Do more with less: How the right partners can supercharge small teams

Startup Fudi Protein’s lean team of two is bringing an alfalfa-based egg white alternative to market fast thanks to strategic collaboration with time tested-experts, open-minded farmers and well-connected investors

Launching a company can be lonely – even with a co-founder – which is why the CEO of startup Fudi Protein advises entrepreneurs at early-stage companies not to go it alone, but rather to partner early and often with experts whose skills, networks and resources complement their business needs.

“One of the things that is most important as a founder is understanding how can other people help you get to where you need to get,” said Udi Lazimy who co-founded Fudi Protein with former co-worker and current company CTO Aniket Kale.

For Fudi Protein this means building a leadership team with a proven track record and ability to work together, going straight to the source for raw materials and reaching out to a range of investors early to unlock and deliver what it says is the world’s most functional, sustainable and abundant protein.

What makes a strong founding team?

When a founding team includes only two members, they should complement and compliment each other to succeed – meaning their skills and knowledge must build upon and balance each other and they must know how to work together, even when times are tough.

Lazimy’s and Kale’s partnership was tempered long before they teamed to bring to market an egg white alternative sourced from alfalfa, Lazimy explained at IFT FIRST annual event and expo in Chicago earlier this month.

They each worked together at Eat Just, which makes egg alternatives from mung beans, but in very different roles: Lazimy was the head of supply chain and sustainability and Kale the pilot plant manager.
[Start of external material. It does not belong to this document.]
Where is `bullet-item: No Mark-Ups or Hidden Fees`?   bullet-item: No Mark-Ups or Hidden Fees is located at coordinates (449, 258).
They pulled on their experiences there as well as Kale’s experience as a former senior engineer at Impossible Foods and former director of technology at EVERY and Lazimy’s 25 years of leadership in food system operations, sustainability, business development and policy.
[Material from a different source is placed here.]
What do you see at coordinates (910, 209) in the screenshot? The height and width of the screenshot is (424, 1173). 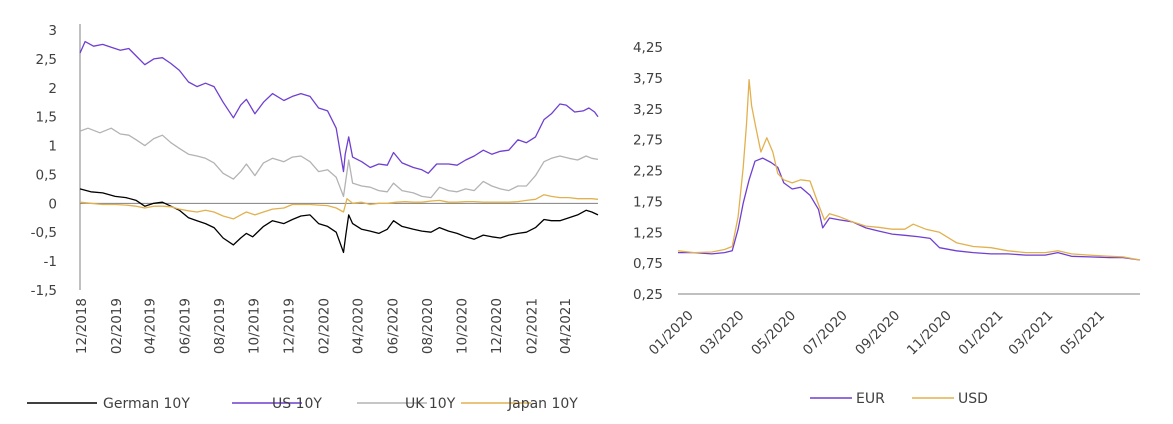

Together they cracked the code in how to extract RuBisCo from alfalfa in a format that was functional and user-friendly.

“Fudi Protein is specifically bringing to market a protein called RuBisCo, which is actually the world’s most abundant protein. It is found in every green leaf on the planet,” extremely functional and historically difficult to separate from the chlorophyll that makes leaves green, which means most RuBisCo is an “icky” green-brown “that people don’t really want,” he said.

He said Kale’s “phenomenal insights” allowed the team to purify the complete protein into a flavorless, oderless and colorless egg white replacement that emulsifies, gels, foams, is water soluble and pure white.

How can directly partnering with farmers lower COGs?

To meet anticipated demand and keep cost of goods down, Fudi Protein is working directly in the fields with farmers to access and extract RuBisCo from their fresh alfalfa in exchange for producing animal feed to spec as a value-added byproduct of the processing.

“We are plugging directly into the alfalfa supply chain,” with small mobile units that can extract the protein in the field and produce a co-product that is an “exceptionally valuable” feed source, Lazimy said.

Because farmers want the feed and Fudi “takes some of the steps off their hands” for processing the alfalfa, many farmers give or sell at a very low cost all the alfalfa the company needs to produce its protein, he added.

Dual fundraising strategy doubles Fudi’s access to experts and supporters

On the investment front, Fudi Protein is pursuing a two-prong approach that allows it to reach investors with different levels of expertise and capital.

The first is a fundraise for a SAFE note, or Simple Agreement for Future Equity note, which will appeal to investors who understand the market and can tap their own networks to support the business.

The second is a crowdfunding campaign via WeFunder that officially launches Aug. 5 and which will give the company access to investors with a wider range of lending power.

The funds will help the startup scale production for initial samples and level commercial partnerships with major food players, from whom Lazimy said he has received significant positive reactions.

It also will help build the team as they pursue GRAS status and lock down patents for IP protection.

In just two years, Lazimy predicts, the company will be working side by side with protein producers – animal and plant-based, to deliver a much-needed and sustainable source of nutrition.